Do a global run of embeddings

brunosan commented 3 months ago

We've been using Clay v1 embeddings directly, and via the Build/Explore apps. We've also done several types of partial benchmarking, so we are starting to feel comfortable with the quality of the model. We therefore should think about making large runs of existing open data and create embeddings, for our benefit to continue learning about Clay, but also to enable the community to leverage these open embeddings.

We still need to make decisions once we decide to make large runs:

Instrument? Sentinel?, NAIP? One Instrument, couple?
Unit of schema? Should do them at the file-level? Or spatial reference?
Spatial resolution? We've seen that many applications need the highest possible spatial resolution. Hence if Sentinel, a small tile size (but not too small to make the embeddings of lower quality). 128x128?
locations, time? Large coverage seems most important, but many users also request temporal changes. So I suggest either only wide spatial coverage, or 80% a large coverage run, and the 20% remaining many snapshots over time.
What format? I propose we wait and follow guidance from @cholmes on https://github.com/cloudnativegeo/geo-embeddings-survey
Hosted? source.coop
License? Open. Is CC-by best? OpenRail-M?
What is the cost of creation? It would be great to come up with a number.

Ideally, we can wrap this code to execute easily down the line, e.g. taking a STAC list and a spec file for chip_size, ... Note: Do not over-scope here, since we have the build app.

Probably out of scope, but the end-state at some point this year could be:

Sentinel-2 annual composites for EU
Sentinel-2 Level-2 files for a deforestation basin in Amazon with as many dates as possibe.
Same as above but Sentinel-1 files, or Landsat composites.
NAIP for whole states once.
NAIP for one state as many years as available.

Filing this also early to allow community requests, but we should aim to set a date for such run, e.g. end of June.

brunosan commented 3 months ago

I was talking with @konstantinklemmer and asking his help to help us make decisions here. Also pinging @cholmes and @bengmstrong @BradNeuberg @Clay-foundation/all and please ping others.

We will need to make decision within a month for the "Big Embeddings run". This will imply lots of decisions that are free to do now and VERY EXPENSIVE to correct later.

My questions, and my suggestions, but none of my suggestions are strongly held.

What instruments? I suggest Sentinel-2 annual composite.
What locations/time? I suggest to start somewhere in South America latest composite, and Amazon basin all available years. Then increase as budget allows.
What chip size? 128x128, with small sections at 64x64, and 256x256.
What output? Start with average of patch embedding, and maybe a separate file with all patch embeddings, and feature maps #291
What format? Geoparquet. I'd follow Earth Index Columns and Metadata here https://github.com/cloudnativegeo/geo-embeddings-survey/blob/main/data/earth_index/readme.md I'll also add Lossess.

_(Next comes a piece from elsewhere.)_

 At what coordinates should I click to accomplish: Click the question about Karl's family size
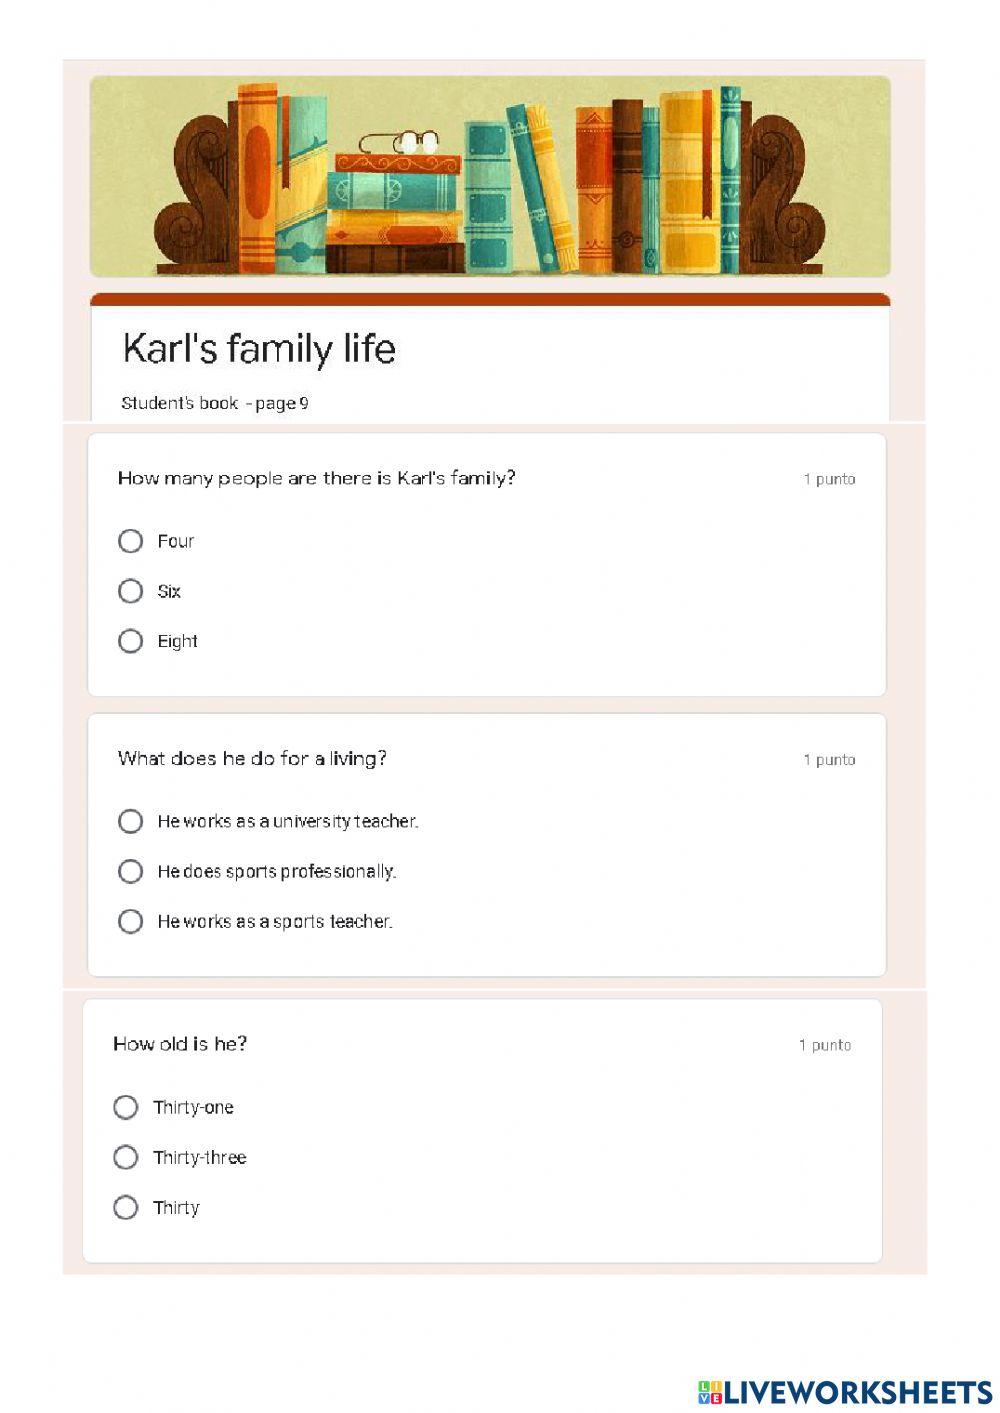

Either training loss, or a simple loss.
Host/License Hosted on source, with CC-By license.
How much budget to put for this? Let's start churning and see costs. If it deviates a lot from estimates, we rethink. Assuming a $1/hour g5.xlarge instance with an NVIDIA A10, processing batches of 10 Sentinel-2 inputs takes 10 seconds. Each 128x128 chip covers 2.5 square kilometers. This means we can process roughly 360 inputs per dollar. With a $10,000 budget to start with, that translates to a coverage of 9,000,000 square kilometers. Let's put a 50% penalty just bcuase, and it should give us enough for South America??

What are your thought @yellowcap @srmsoumya ? How much effort to pull this on your side? Should we continue trainning v1 first (#283 ) ?

Let's aim to kick this compute off July 15th?

yellowcap commented 3 months ago

If we use worldcover I would suggest a chip size of 100x100 or 200x200, then the chips fit nicely into their 10k x 10k source files. Maybe for Sentinel-2 we would use 100x100 to have a more fine grained resolution. Not sure what kind of features we hope to find based on the embeddings.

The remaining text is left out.